## [EXERCISE DESCRIPTION]
For the entries below, print exactly the lines between the line holding "You are a computer-use agent." and the line holding "Given: Click the", inclusive, and nothing else.

## [DATA PROVIDED]
____________________

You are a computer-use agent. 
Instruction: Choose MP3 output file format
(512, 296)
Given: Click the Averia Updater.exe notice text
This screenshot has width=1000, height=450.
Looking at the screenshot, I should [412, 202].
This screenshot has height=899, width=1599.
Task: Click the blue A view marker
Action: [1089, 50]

____________________

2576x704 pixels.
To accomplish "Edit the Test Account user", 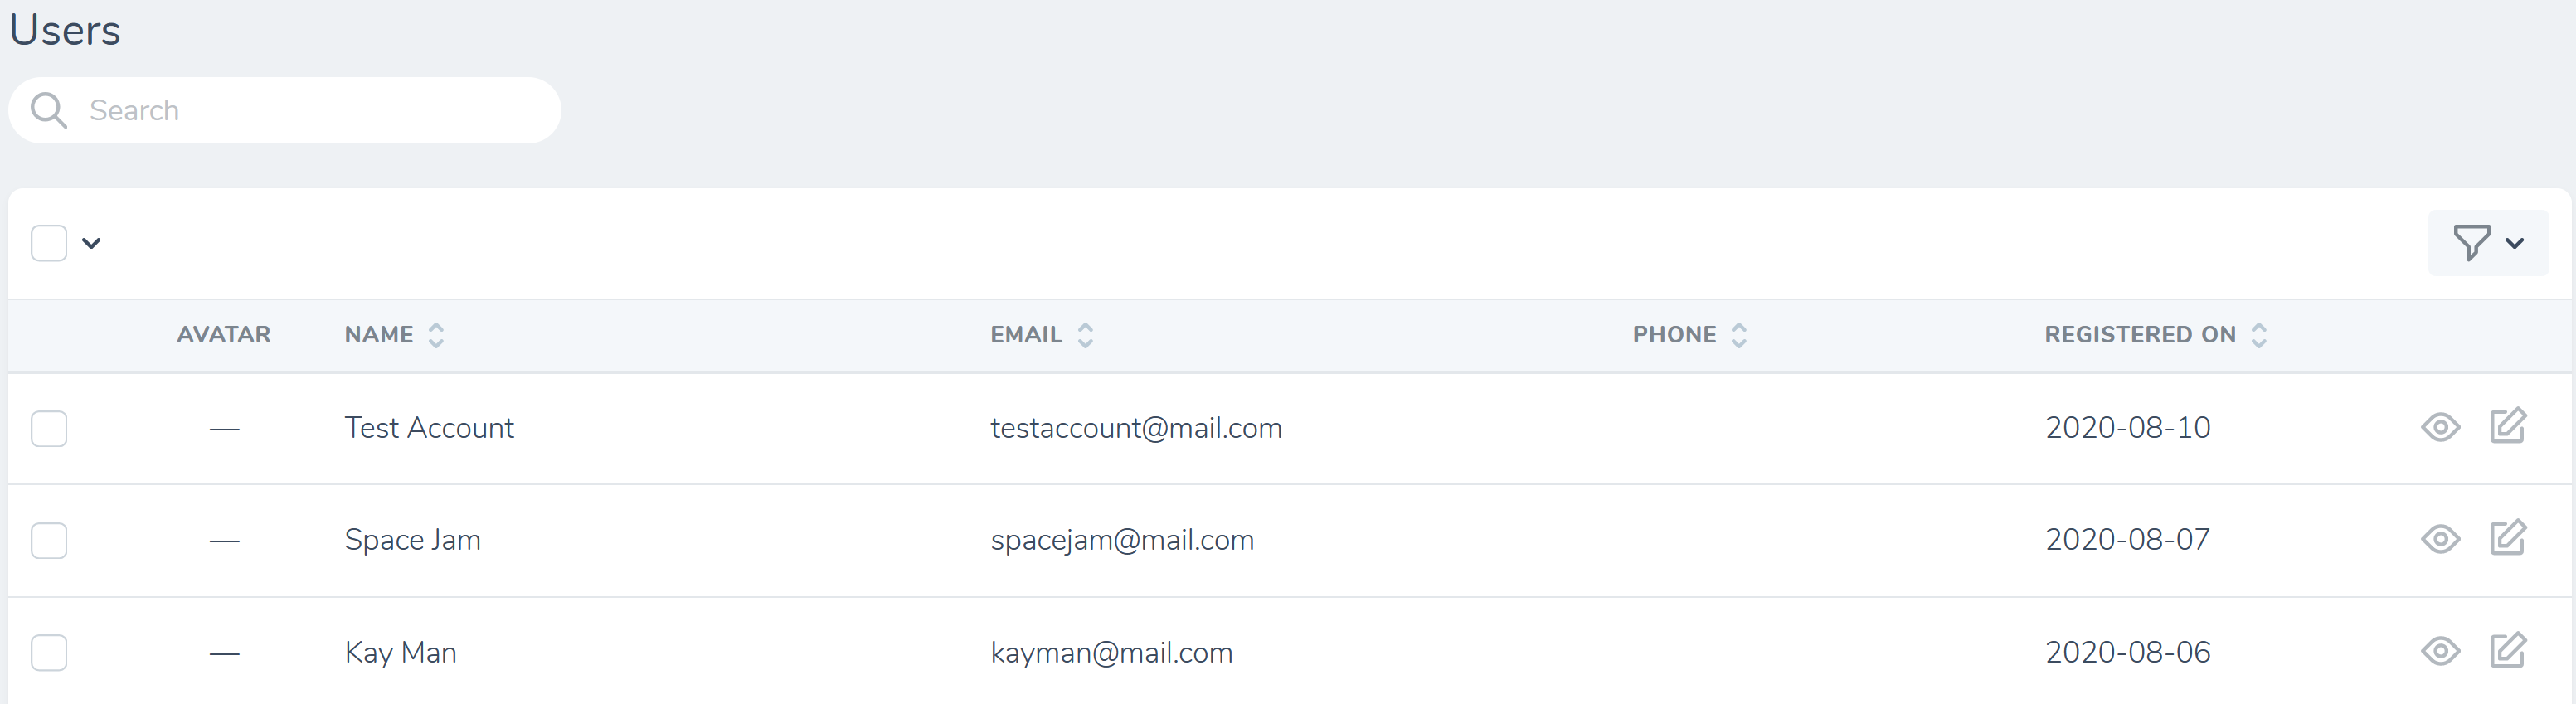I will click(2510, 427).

____________________

## [RESULT OF THIS EXERCISE]
You are a computer-use agent. 
Instruction: Choose MP3 output file format
(512, 296)
Given: Click the Averia Updater.exe notice text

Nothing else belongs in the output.